Pim Fortuyns baanbrekende visie

Ons land beschikt over degelijke wetenschappers, warme persoonlijkheden en voortreffelijke redenaars, maar het gebeurt maar eens in een generatie dat al deze kenmerken in één persoon zijn verenigd. Pim Fortuyn beschikte over een zeldzame combinatie van eigenschappen die hem de premier van het volk zouden hebben gemaakt, de goede herder die de verweesde samenleving de weg wijst.

In de persoon van Pim Fortuyn vinden we ook de kenmerken terug van andere grote kanshebbers die zijn doorgedrongen tot de Top Tien van het KRO-programma De Grootste Nederlander. Pim Fortuyn was een sociaal-wetenschapper zoals Drees, een religieus humanist zoals Erasmus en een strijder voor de Nederlandse zaak en bereid daarvoor het hoogste offer te brengen, zoals Willem van Oranje. Van alle kandidaten is niemand zo universeel als Pim Fortuyn. Een democraat die het land uit de greep van regenten wilde verlossen en teruggeven aan de burger, die opkwam voor de vrijheid van meningsuiting, voor de emancipatie van vrouwen en homo’s, ja, die opkwam voor Nederland.

Toen hij door Leefbaar Nederland als lijsttrekker werd afgezet, omdat hij geen doekjes wond om het islamitische gevaar, sprak hij de gedenkwaardige woorden: “Ik sta voor dit land dat in vijf, zes eeuwen is opgebouwd”.

Fortuyn was er trots op Nederlander te zijn.

Dit moet u goed onthouden. De vraag is immers: wie wordt de Grootste Nederlander? De vraag is niet: wie is de grootste wetenschapper, de grootste schilder of voetballer, nee: wie is de grootste Nederlander? Wie heeft in én voor Nederland het meeste betekend? Uiteraard moet de kandidaat de Nederlandse nationaliteit hebben gehad, of op het grondgebied van het huidige Nederland zijn geboren, zoals Erasmus die in 1466 of 1469 werd geboren in Rotterdam. Nederland bestond toen nog niet. De Akte van Verlating van de koning van Spanje kwam pas een eeuw later, in 1581.

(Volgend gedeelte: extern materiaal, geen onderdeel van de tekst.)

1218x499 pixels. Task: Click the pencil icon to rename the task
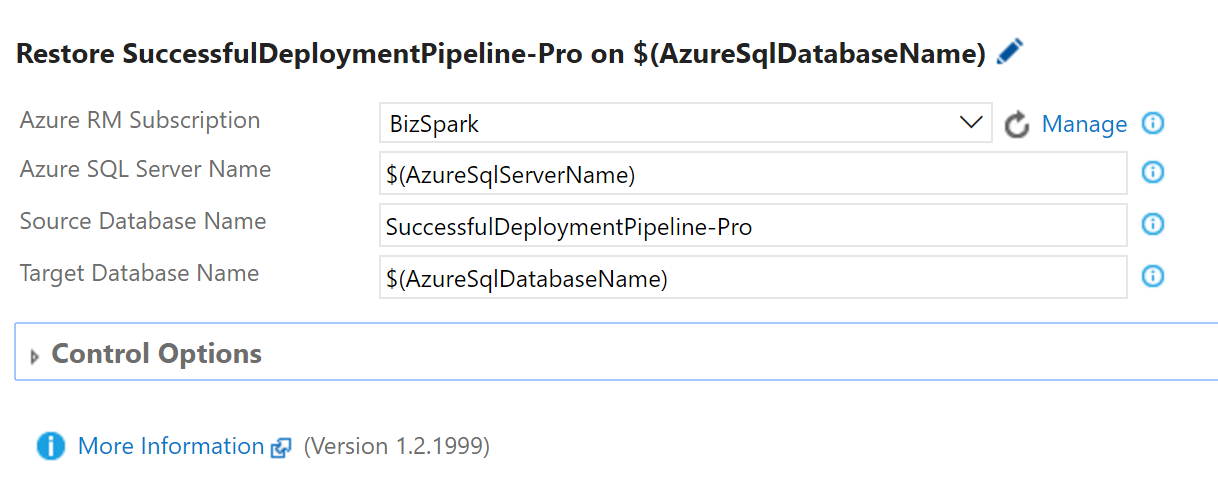(1010, 52)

Erasmus was overigens een van de helden van Pim Fortuyn. Op iedere verdieping in Pims grote huis, ligt een exemplaar van de Lof der Zotheid, of een ander boek van Erasmus.

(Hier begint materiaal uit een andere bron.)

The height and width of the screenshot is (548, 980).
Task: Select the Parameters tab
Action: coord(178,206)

Erasmus was een voorbeeld omdat hij de vrijheid van geweten centraal stelde. Zonder een gevormd geweten kun je geen mondige burger zijn. Die gewetensvrijheid is pas in onze tijd door de katholieke Kerk vastgelegd, tijdens het Tweede Vaticaans Concilie in 1965. Erasmus bleef tot zijn dood katholiek geestelijke, omdat hij een geestelijk eensgezind Europa belangrijk vond. Nederland als natie kende hij niet en zou hij onbelangrijk hebben gevonden. Hij werkte in Engeland, Duitsland en Italië en stierf in 1536 in Basel.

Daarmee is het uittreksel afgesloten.